Titel: K Kostenlos Bücher Online Lesen
Autoren: T McCarthy
Vom Netzwerk:
Während er noch darüber nachdenkt, wächst der Druck auf seine Ohren – und endlich hört
er wieder einen Ton. Es ist ein leises Geräusch in niedriger Frequenz und kommt aus dem Innern des Fallschirms, ein elektrisches Summen, das sich aus der aufgeblähten Hülle verbreitet. Er dringt durch ihre Öffnung ein und bahnt sich einen Weg zu den gebrochenen Flügeln und dem verbogenen Propeller, der, wie ein Satz ungewöhnlicher Zeltpfosten, den Stoff hochhält. Das Summen kommt aus dem Cockpit – aus der hinteren Hälfte, seiner Hälfte.

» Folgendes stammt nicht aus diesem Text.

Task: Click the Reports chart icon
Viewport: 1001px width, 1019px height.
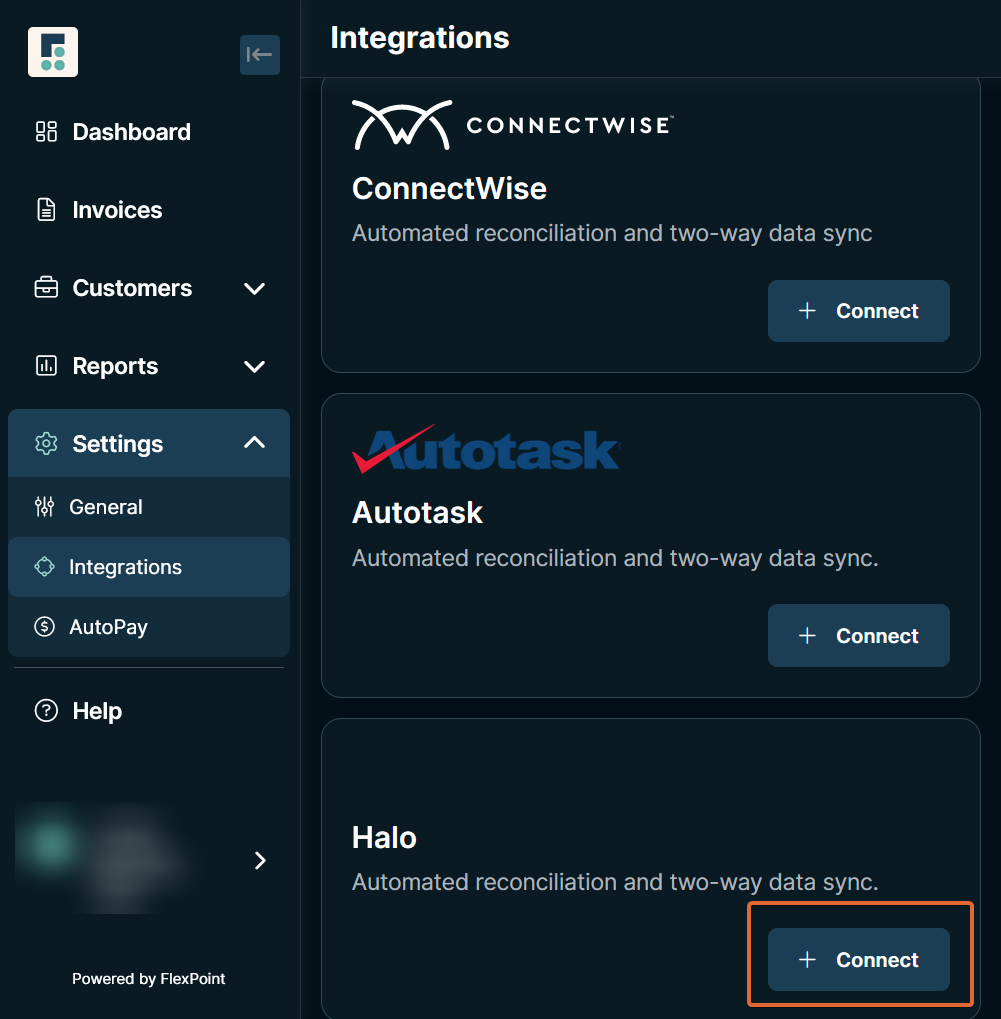Action: [x=46, y=366]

    Er stemmt sich hoch, schaut hinein und sieht, dass sein Funkensender das Geräusch verursacht. Die Sechs-Volt-Batterie ist aus ihrer Halterung gefallen und liegt halb zerschmettert am Boden; die heraushängenden Drähte spucken stoßweise Funken aus, und der unregelmäßige Elektrizitätsschub lässt die Morsetaste klappern, als sei der Stromfluss nun umgekehrt – und damit das ganze Signalsystem –, sodass der Sender Nachrichten empfängt, statt sie zu übermitteln. Serge greift nach dem Medizinkasten, doch dann fällt ihm ein, dass er die beiden Spritzen vom Hausboot noch in der Tasche hat. Er holt eine heraus, krempelt den Ärmel auf, spritzt sich in den Unterarm, beugt sich dann über Gibbs und nimmt die Leuchtpistole.
    »Seidenpyjama.«
    Hat er das gesagt oder mit seinen gedämpften Sinnen nur gehört? Wieder sieht er zum summenden Gerät. Die Funken wandern jetzt an den Drähten entlang, züngeln bis auf den Cockpitboden, wo sie Motorenöl entzünden. Serge lässt die Leuchtpistole fallen, reißt an sich, was vom Funkensender noch übrig ist, lässt sich zu Boden sinken und kehrt langsam durch den Schlauch zurück, vorbei am toten Fallschirmspringer und hinaus ins aufgewühlte Land. Nach einer Weile dreht er sich um, den Funkensender im Arm, und sieht zu, wie Fallschirm und Flugzeug verbrennen. Die Seide wird schwarz, dann orangerot, sinkt in sich zusammen und gibt das hölzerne
Skelett darunter frei, gleichfalls schwarz verfärbt. Im Flammenmeer finden kleine Zusammenbrüche und Eruptionen statt, doch verursachen sie kein Geräusch: Der einzige Laut ist das tiefe Summen, das immer noch in seinem Kopf widerhallt, obwohl der Sender zerstört und abgeklemmt ist. Er weiß nicht, ob er Sekunden, Minuten oder Stunden in die Flammen schaut, ehe er sich umdreht und geht.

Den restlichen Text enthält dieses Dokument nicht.